Growth has picked up in recent years buoyed by growth in the advertising industry and increasing adspend.. Growth in Africa’s economy has also been a contributory factory. “This is Africa’s time.” Devin says.
Ovidian attributes its success to the quality of its service/products, investment in human capital, and sticking to what the company does best. The company keeps a close tab on margins. This avoids eroding the company’s margins. “There’s little point in pursuing low margin, low cash business.” By the same token Ovidian believes in paying its customers on time.

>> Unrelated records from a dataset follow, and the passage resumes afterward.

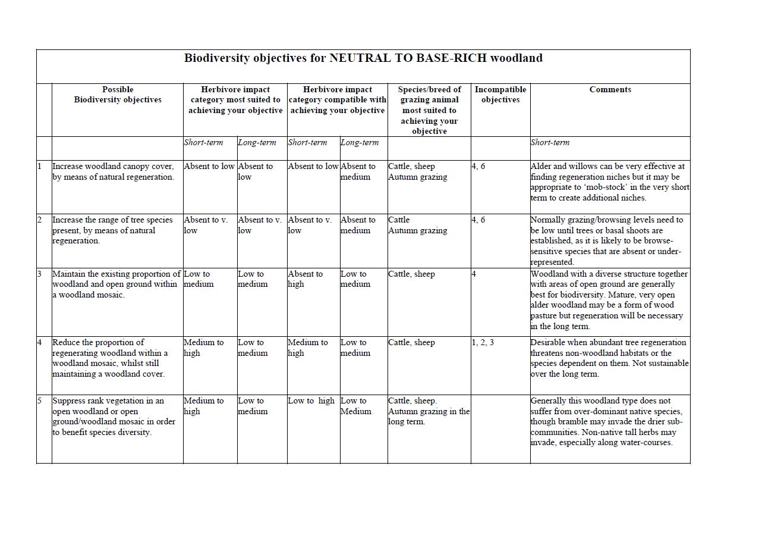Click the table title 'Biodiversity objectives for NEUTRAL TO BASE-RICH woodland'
coord(363,58)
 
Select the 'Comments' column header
coord(610,90)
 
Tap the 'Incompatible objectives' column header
coord(500,95)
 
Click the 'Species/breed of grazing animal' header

Ovidian celebrated its twelfth birthday this month. A lot has changed in twelve years:-

  • The company’s client base has grown to 600 and includes household names.  This growth is attributable to a commitment to excellence and honesty, and emphasis on customer satisfaction rate. Despite the temptations posed by a rapidly growing market, Ovidian would rather turn away a customer than take on more business than it can handle.  In view of rising business volumes, the company’s workshop operates 24-7.  Ovidian is currently implementing a state of the art MIS (management information system) that will enable it to track and schedule production efficiently, in line with customer deadlines. In addition, every member of the sales team is equipped with a Blackberry to enable them to respond promptly and efficiently. The same goes for all managerial staff.
  • Introduction of new product lines – Ovidian’s state of the art workshop now boasts of numerous printing and cutting machines with the ability to handle all kinds of materials (plastic, cardboard, across the technology spectrum – from laser, to digital, to screen. Ovidian also has the capability to manufacture point of sale items (e.g. display racks) in wood, plastic, glass and metal.
  • The staff complement has grown from 2 to 120. Ovidian has the reputation of being the best in the industry, and also invests heavily in staff. Performance based compensation is the norm across the board The staff now has a robust organization structure, including a middle management team, referred to as Team Leaders.
  • In January 2007, the shareholder base expanded to include Aureos, a leading private equity fund. The
    benefits of having Aureos as a shareholder include:-

    - Additional Business expertise at Board level
    -  Enhanced corporate governance, and therefore, accountability at Board level. Aureos insists on the role of shareholder and manager being separated. Reinvestment for company growth takes precedence over shareholder compensation.
    - Capacity building for managers in conjunction with the Commonwealth Secretariat (Aureos is related to CDC)
  • The EPZ has since closed down as the costs of that business model exceeded its benefits
  • Devin took over as CEO after Erez has relocated to Israel last year.


Challenges

Not surprisingly, Ovidian is facing downward pressure on its margins due to the rising cost of fuel and electricity, both of which impact the cost of other products and services. Additionally, Ovidian’s competitors view the company as an optimal hunting ground for good staff. Infrastructure is another big challenge – from the condition of the roads that Ovidian’s trucks have to navigate on their way to deliver products to clients in the region, to wastage of productive time sitting in traffic on Mombasa road. Getting staff acclimatized to working in a high pressure environment is another challenge.

Future plans

Ovidian already exports to thirteen countries, and the business case for setting up offices in various markets is now strong. Ovidian is acquiring a competitor in Zambia and is planning more acquisitions in other African markets by the end of the year.

The company plans to list on a stock exchange in the medium term. It expects to have an African footprint in five years time.